*What you will do*
1. In the excerpt on collaborative learning, what should the phrase "omit this" be replaced with?
2. Decide whether each statement agrees with the excerpt on collaborative learning. Answer yes or no, and quote the words from the excerpt that decide it.
(a) Facilitative writing holds that readers should give directions for improvement rather than ask questions.
(b) Working in groups lets students cover more than each would cover alone.
(c) In group presentations, the students prepare the topics and questions.
3. Write the next part of the excerpt on collaborative learning, starting after its final sentence.

*Excerpt provided*
'''

Briefly, facilitative writing proposes that a reader should respond to a piece of writing in a way that enhances goals of a particular writer. As such, readers should ask questions instead of giving directions for improvement, to enable the writer decide individually which step to take. Phrases such as “omit this” should be replaced with “why did you include this?” This approach makes the writer understand that excellent writing is just matter of making apt choices. Otherwise, if a student is provided with all directions, he or she will not be in a position to think of his or her own alternatives that can be used to improve the work. However, when questions are used, students are able to determine various ways that an idea can be expressed, in order to develop an argument. Although peer group work is the most used technique in collaborative learning, most instructors tend to use collaborative assignments in order to feel the benefits of peer learning, such as collaborative research assignments, discussion groups, collaborative papers and group presentations (Rozenszayn & Assaraf, 2011).

Collaborative research assignments enable learners to work as a team and explore a significant topic to the course, though it might not be covered in the class before. Working in groups helps students to cover more than each student would have covered on his or her own. Additionally, they can come up with various strategies and discuss which among them is the best and why (Dartmouth, 2012). At times, collaborative research gives rise to other collaborative assignments; for example, group presentations or papers. In group presentations, instructors are expected to prepare topics and questions for various groups to consider, and later make presentations to the rest of the class. One of the major advantages of this method is that it permits the weaker learners to depend on the stronger ones for success. This way, students are able to help their peers in one way or the other, some of which are critical areas that the less advantaged could not open up to the instructor.

'''

*Records provided*

'''

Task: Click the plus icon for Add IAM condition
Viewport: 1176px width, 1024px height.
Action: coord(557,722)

'''
'''

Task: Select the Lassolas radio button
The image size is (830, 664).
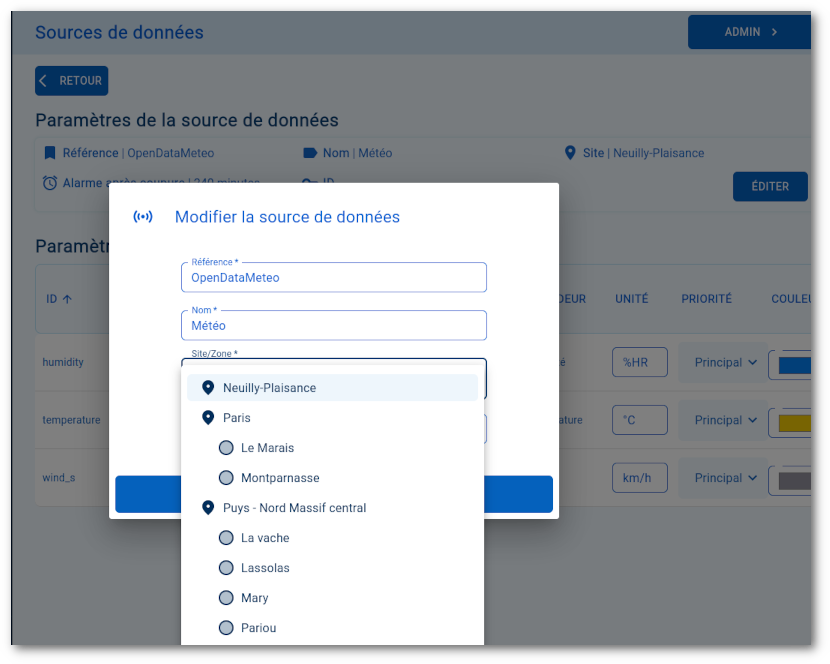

'''

*Answers*
1. It should be replaced with "why did you include this?"

2.
(a) No: "readers should ask questions instead of giving directions for improvement"
(b) Yes: "Working in groups helps students to cover more than each student would have covered on his or her own."
(c) No: "instructors are expected to prepare topics and questions for various groups to consider"

3.
Collaborative papers are used just like group presentations and collaborative research tasks. They enable the instructor to ask learners to engage in activities that have not been tackled in class. Learners are normally requested to produce the final paper together: they might sometimes be requested to research the paper together or alternatively divide it into various sections and then merge various portions harmoniously, as though it was from a single author (Hongling, 2012). One of the main advantages of group papers is that they demand that students take into consideration stages of their writing process as they sub-divide the work amongst themselves. Finally, there are the discussion groups where students are instructed to meet either informally or formally, and discuss texts that might seem difficult to them. Discussions are highly improved when the class is divided into smaller groups and students are furnished with questions to consider (Dartmouth, 2012).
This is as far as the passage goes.